Auch gut: „Dead Fox“, wo es heißt: „Jen besteht darauf, dass wir Bio-Gemüse kaufen / Und ich muss zugeben, dass ich anfangs ein bisschen skeptisch war / Ein bisschen Pestizid tut nicht weh / Ich hab nie zuviel Geld / Also kauf ich das billige Zeug im Supermarkt / Aber die pumpen da den ganzen Scheiß rein / Ein Freund hat mir erzählt, dass sie Nikotin in die Äpfel stecken / Wenn du mich nicht sehen kannst / Kann ich dich nicht sehen“.
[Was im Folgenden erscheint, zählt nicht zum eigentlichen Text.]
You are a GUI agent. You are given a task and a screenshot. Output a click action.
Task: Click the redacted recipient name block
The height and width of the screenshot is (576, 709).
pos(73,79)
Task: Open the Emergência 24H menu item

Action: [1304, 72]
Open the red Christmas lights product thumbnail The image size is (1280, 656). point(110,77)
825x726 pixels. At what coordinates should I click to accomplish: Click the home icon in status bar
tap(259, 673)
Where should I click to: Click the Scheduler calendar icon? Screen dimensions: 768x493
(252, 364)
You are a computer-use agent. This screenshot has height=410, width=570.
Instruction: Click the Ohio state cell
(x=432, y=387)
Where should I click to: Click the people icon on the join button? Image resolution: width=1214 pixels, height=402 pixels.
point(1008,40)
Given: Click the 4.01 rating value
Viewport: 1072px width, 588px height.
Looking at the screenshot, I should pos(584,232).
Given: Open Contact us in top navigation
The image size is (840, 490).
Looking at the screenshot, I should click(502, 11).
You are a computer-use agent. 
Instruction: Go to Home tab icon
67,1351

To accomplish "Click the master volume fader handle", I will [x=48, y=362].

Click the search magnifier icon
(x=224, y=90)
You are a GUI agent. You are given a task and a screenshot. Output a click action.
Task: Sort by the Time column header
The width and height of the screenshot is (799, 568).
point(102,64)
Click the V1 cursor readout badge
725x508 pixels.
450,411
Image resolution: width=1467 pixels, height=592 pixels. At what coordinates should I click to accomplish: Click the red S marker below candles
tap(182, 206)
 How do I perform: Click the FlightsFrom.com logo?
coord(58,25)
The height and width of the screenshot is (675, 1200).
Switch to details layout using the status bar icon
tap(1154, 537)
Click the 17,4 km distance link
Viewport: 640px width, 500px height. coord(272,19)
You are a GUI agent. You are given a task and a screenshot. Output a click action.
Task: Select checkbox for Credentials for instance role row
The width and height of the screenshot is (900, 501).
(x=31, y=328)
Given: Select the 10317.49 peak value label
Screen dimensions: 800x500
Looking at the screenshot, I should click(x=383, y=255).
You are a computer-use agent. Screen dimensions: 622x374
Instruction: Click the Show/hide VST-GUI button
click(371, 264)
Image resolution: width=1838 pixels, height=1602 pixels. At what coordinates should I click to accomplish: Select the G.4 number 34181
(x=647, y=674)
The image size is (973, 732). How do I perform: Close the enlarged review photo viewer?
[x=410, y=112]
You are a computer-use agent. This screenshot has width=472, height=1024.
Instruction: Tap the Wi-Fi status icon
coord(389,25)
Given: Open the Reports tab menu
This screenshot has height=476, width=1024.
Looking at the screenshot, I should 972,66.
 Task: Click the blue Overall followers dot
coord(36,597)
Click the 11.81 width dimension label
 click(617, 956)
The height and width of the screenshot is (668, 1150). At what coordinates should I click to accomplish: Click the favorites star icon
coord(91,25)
Detto die Geschichte in „Aqua Profunda!“, wo unsere Heldin einer anderen Schwimmerin im Schwimmbad imponieren will und ihr prompt die Luft ausgeht, bis ihr schwarz vor Augen wird. Ich hatte erst verstanden, sie wäre am Beckenrand angedeppert, aber es stellt sich heraus, das hab ich dazufantasiert, Courtney Barnett erzählt ihre Stories nämlich mit reichlich Zwischenraum zum Ausfüllen. Fest steht: „Als ich wieder zu Bewusstsein kam, warst du und dein Handtuch weg.“
Marathon Records
Das sind alles weitere Beweise jenes narrativen Talents, das Barnett zuvor auf ihrer EP-Compilation "A Sea of Split Peas" in einem Song wie "Avant Gardener" vorgeführt hatte. Aber wirklich spannend wird’s ja dort, wo sie sich nicht mehr ganz erklären kann, siehe etwa das abstraktere, düstere "Small Poppies" (“Oh the calamity / I wanna go to sleep for an eternity”) oder die Lead-Single "Pedestrian at Best", von der zwar die lustige Zeile mit dem Origami hängen bleibt, in der aber auch bereits die an jenem Abend in Shoreditch auf der Bühne sichtbaren Selbstzweifel drinstecken: „Stell mich auf ein Podest, und ich werde dich bloß enttäuschen.“
Noch mehr beeindruckt mich allerdings ein Song namens "Kim's Caravan", der Ausflug nach Phillip Island, südöstlich von Melbourne, die sterbenden Seehunde am Strand, die Gedanken an das sterbende Great Barrier Reef da draußen ("it's been raped beyond belief"), ein berührendes Zeugnis der Stimmung im vom Klimawandelverleugner Tony Abbott und seinen Komplizen regierten Australien. Nicht nur der Text, auch die musikalische Begleitung dieses Songs dringt da in ganz andere Gefielde als der Rest des Albums vor.
Demnächst, wenn sie von den Alltagsbeobachtungen genug hat, wird Courtney Barnett wohl mehr in der Art schreiben, und das ist ein aufregender Gedanke.